**YOUR OBJECTIVE**: Set down again, exactly and only, the lines from the one that contains "You are a computer-use agent." through the last line of the records below, both included, but not the pictures.

**MATERIAL PROVIDED**:

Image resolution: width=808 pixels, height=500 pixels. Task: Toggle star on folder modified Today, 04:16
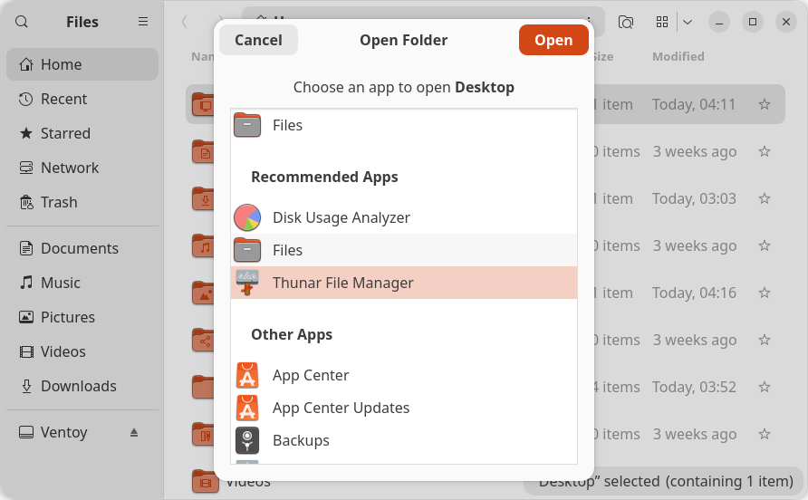click(x=764, y=293)
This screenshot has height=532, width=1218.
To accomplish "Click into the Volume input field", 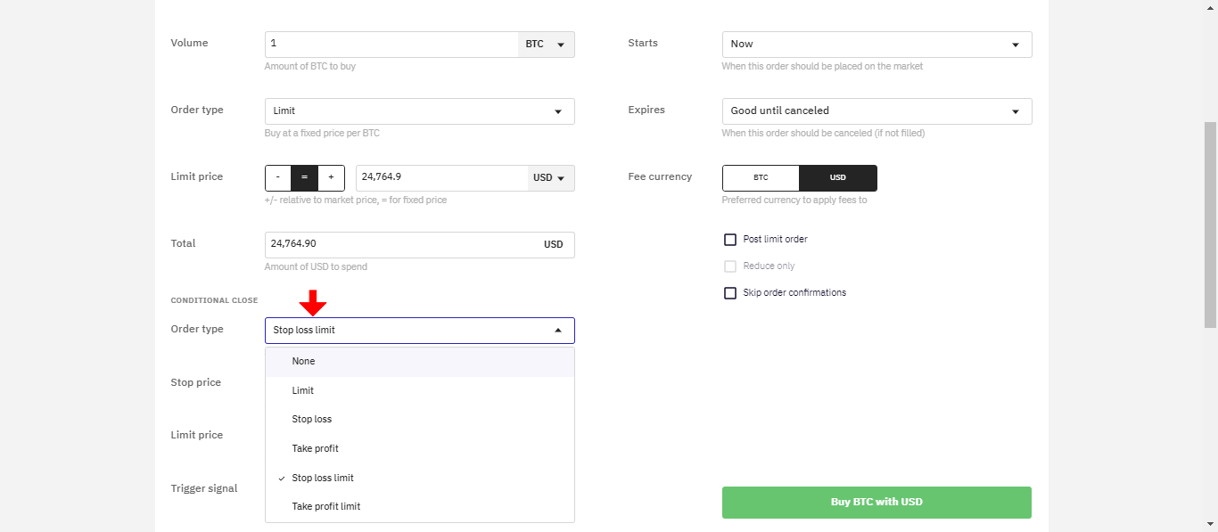I will click(x=391, y=45).
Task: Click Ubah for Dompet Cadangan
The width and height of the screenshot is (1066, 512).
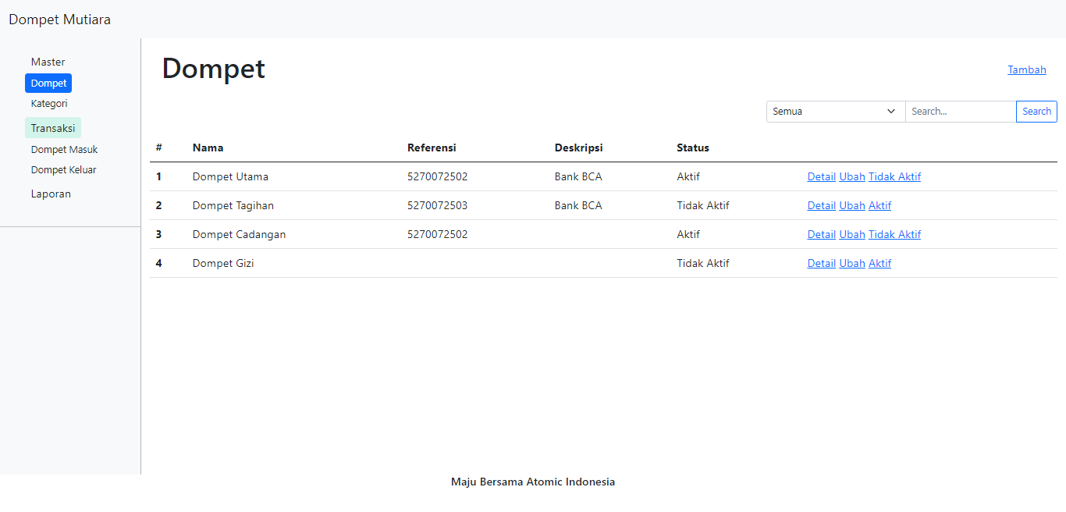Action: [x=851, y=235]
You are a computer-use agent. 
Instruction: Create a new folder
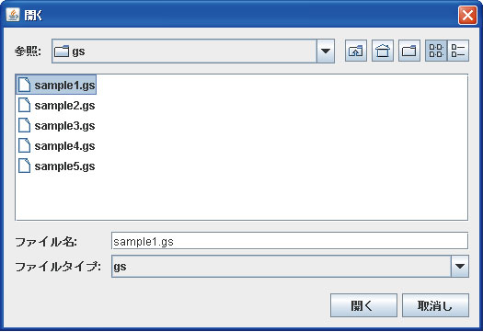(x=409, y=51)
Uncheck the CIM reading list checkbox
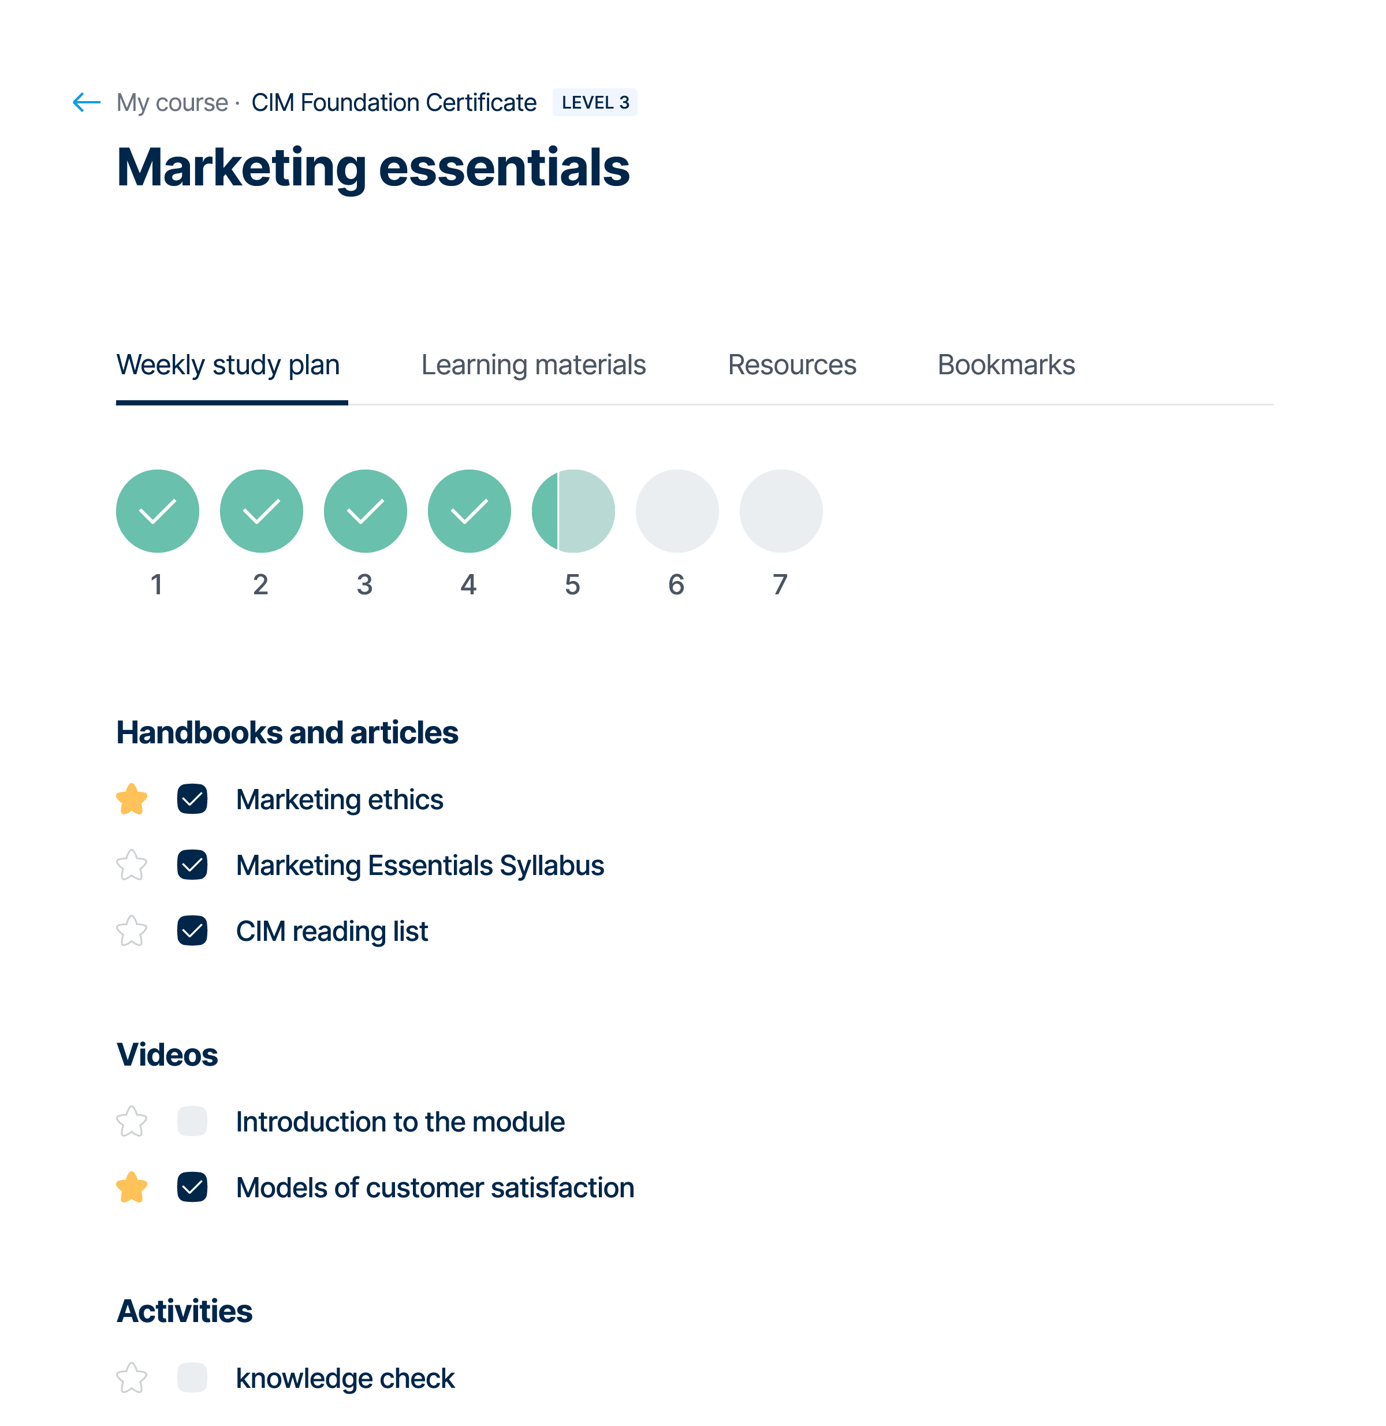This screenshot has height=1426, width=1386. coord(192,931)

**REPLY**:
You are a computer-use agent. 
Instruction: Create a new folder
(x=409, y=51)
Uncheck the CIM reading list checkbox
This screenshot has height=1426, width=1386. coord(192,931)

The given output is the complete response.